Vous vous demandez peut-être pourquoi je suis passé de la foi à l’amour. En fait, je suis passé de la Loi à l’amour, qui sont donc deux manières de vivre contradictoires. Car l’amour est la pratique de la foi, c’est dans l’amour que se réalise la foi, puisque la foi est la certitude de l’amour de Dieu pour nous en Jésus-Christ, et que ce n’est pas un autre amour qui nous est proposé, mais simplement de vivre celui-ci. « La foi est agissante par l’amour », écrivait l’Apôtre. En réponse aux Pharisiens qui lui demandaient quel était le plus grand commandement, Jésus, après leur avoir donné la réponse que tout rabbin juif aurait donnée, leur a demandé ce qu’ils pensaient au sujet du Christ (Matth. 22 / 34-42). Car l’amour de Dieu et du prochain est impossible s’il n’est pas produit et offert par le Christ, et il l’a fait en mourant sur la croix pour faire mourir la mort. Si nous sommes associés à la vie de Christ par le baptême et la participation à la cène, si sa Parole entre en nous et porte fruit, alors ce qui dans nos bouches et nos cœurs s’appelle la foi devient amour dans nos membres, dans notre existence concrète.

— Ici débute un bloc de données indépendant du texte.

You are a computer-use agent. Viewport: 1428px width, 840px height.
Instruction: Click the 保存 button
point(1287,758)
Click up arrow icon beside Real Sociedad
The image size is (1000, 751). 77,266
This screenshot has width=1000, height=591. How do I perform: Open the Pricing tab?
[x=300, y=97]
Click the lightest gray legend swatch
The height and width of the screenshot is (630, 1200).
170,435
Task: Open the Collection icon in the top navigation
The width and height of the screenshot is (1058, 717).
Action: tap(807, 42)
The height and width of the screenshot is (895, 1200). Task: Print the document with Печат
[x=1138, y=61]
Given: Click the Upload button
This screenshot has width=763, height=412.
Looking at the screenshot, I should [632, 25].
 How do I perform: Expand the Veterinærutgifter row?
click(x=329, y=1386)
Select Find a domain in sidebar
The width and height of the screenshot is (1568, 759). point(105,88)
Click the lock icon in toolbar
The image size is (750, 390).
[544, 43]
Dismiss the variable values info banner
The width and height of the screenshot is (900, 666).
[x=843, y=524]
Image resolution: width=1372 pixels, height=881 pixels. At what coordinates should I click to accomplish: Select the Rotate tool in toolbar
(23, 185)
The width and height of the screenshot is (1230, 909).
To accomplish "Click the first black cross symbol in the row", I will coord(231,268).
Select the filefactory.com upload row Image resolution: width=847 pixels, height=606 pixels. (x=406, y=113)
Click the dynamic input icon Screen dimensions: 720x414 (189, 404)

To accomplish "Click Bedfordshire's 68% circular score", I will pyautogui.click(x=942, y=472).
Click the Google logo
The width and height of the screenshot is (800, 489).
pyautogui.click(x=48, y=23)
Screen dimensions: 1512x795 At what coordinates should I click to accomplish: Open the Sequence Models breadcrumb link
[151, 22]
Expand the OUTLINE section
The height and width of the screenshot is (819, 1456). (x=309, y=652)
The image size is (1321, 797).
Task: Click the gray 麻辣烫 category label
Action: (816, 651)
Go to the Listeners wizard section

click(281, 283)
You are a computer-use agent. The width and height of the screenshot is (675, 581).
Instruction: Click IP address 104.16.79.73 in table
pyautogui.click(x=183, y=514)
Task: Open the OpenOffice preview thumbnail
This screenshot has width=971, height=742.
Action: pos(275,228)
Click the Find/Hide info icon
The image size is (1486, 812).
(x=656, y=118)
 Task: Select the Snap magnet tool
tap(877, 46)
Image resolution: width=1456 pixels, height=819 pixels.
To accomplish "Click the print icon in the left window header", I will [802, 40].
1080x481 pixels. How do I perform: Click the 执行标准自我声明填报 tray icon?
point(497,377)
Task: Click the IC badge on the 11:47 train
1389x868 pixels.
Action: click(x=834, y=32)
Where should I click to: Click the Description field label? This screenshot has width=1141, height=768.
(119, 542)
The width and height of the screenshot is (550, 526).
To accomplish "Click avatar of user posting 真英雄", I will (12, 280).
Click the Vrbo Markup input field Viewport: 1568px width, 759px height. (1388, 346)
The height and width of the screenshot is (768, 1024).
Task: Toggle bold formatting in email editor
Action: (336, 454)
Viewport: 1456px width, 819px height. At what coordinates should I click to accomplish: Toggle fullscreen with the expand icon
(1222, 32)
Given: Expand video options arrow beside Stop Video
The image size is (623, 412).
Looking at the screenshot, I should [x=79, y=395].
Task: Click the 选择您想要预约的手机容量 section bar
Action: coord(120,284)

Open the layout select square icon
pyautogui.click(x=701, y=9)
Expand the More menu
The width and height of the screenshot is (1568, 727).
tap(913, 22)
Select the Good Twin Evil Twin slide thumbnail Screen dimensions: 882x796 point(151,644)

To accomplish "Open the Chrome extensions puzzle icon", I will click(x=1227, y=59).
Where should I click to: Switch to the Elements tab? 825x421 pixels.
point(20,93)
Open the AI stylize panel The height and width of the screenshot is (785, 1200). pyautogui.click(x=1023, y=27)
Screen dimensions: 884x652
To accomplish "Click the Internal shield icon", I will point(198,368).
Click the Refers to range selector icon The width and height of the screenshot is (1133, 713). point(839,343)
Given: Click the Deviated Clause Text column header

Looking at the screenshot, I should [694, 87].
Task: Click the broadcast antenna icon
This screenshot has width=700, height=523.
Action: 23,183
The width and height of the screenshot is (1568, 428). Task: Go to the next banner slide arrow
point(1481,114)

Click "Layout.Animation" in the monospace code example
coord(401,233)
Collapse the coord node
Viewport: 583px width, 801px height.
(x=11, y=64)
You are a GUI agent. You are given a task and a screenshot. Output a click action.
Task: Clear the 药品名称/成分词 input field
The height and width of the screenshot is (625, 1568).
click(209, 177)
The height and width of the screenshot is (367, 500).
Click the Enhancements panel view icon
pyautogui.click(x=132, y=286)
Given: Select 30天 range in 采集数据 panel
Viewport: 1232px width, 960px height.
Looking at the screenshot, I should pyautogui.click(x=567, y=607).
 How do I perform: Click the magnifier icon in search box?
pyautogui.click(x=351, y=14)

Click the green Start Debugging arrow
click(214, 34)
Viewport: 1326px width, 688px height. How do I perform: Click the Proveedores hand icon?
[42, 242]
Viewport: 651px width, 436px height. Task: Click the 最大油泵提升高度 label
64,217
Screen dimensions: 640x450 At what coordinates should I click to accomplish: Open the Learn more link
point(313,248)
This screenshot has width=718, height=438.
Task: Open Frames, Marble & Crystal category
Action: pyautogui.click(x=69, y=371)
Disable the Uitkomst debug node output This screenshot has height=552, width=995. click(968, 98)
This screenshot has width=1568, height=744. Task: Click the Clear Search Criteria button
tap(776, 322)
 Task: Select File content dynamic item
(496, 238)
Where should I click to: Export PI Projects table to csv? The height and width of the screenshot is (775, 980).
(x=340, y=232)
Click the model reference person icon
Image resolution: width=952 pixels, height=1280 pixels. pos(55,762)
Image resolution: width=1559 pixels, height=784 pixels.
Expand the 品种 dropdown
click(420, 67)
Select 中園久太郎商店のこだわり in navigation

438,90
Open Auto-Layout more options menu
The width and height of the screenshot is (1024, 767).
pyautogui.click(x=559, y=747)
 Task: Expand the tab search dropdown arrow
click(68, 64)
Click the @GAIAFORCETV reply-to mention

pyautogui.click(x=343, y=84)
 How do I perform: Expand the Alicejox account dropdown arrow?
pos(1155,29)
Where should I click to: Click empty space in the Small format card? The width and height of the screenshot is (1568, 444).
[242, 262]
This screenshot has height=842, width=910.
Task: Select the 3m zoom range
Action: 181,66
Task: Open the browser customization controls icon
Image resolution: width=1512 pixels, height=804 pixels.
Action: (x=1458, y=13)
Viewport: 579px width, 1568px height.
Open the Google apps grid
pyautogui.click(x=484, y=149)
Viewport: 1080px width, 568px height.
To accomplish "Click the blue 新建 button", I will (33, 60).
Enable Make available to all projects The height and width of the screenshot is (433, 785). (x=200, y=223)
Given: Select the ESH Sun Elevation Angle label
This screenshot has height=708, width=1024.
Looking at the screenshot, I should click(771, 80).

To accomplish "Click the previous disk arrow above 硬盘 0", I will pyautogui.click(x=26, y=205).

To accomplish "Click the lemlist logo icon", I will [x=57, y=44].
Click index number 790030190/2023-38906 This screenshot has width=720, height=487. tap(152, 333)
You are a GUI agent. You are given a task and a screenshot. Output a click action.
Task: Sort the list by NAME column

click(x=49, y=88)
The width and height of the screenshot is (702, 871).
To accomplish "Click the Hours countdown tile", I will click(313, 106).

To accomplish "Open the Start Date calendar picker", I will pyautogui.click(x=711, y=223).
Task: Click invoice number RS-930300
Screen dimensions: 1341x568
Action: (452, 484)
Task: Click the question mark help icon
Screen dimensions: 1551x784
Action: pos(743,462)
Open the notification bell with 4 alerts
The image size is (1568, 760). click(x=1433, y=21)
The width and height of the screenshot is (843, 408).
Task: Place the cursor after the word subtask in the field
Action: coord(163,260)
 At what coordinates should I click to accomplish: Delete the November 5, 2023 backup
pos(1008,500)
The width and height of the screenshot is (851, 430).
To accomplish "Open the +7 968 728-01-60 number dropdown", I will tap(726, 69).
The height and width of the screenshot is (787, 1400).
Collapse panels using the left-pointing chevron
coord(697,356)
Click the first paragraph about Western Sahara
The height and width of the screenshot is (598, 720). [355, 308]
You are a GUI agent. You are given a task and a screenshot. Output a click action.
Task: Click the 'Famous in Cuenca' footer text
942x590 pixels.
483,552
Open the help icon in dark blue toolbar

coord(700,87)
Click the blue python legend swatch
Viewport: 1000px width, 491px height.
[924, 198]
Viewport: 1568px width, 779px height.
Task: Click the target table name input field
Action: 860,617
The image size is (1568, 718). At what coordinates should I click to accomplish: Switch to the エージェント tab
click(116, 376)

C’est aussi pour cela que Dieu nous a donnés l’Église, c’est-à-dire des frères et des sœurs, des gens à aimer prêts eux-mêmes à aimer et à se laisser aimer. Alors oui, l’accent mis par les Réformateurs du XVIe siècle sur le Christ, son salut gratuit et l’importance nécessaire et suffisante de la foi, concerne bien l’Église, une Église qui n’est pas institution de salut, mais communauté fraternelle. Et si ces Réformateurs avaient entendu leurs héritiers prêcher l’individualisme et la défiance à l’égard de l’Église, assurément ils auraient été horrifiés ! La foi est certes personnelle et n’a pas besoin d’intermédiaires. Mais la foi est évidemment communautaire, parce qu’on n’aime pas tout seul, et que chacun d’entre nous a besoin des autres afin de se fortifier, de les fortifier, d’être fortifié par eux, dans une « chaîne d’amour », comme nous l’avons beaucoup chanté l’an passé et encore il y a 15 jours à Plainfaing (JEM 734). L’amour, c’est la liberté, puisque l’amour c’est Christ, c’est vivre Christ dans notre propre existence. Si nous sommes sauvés non pas par notre obéissance, mais « par grâce, par le moyen de la foi », c’est afin que plus rien ne nous empêche d’aimer librement, sans souci de nous-même. C’est alors seulement que notre témoignage chrétien sera reçu. Amen.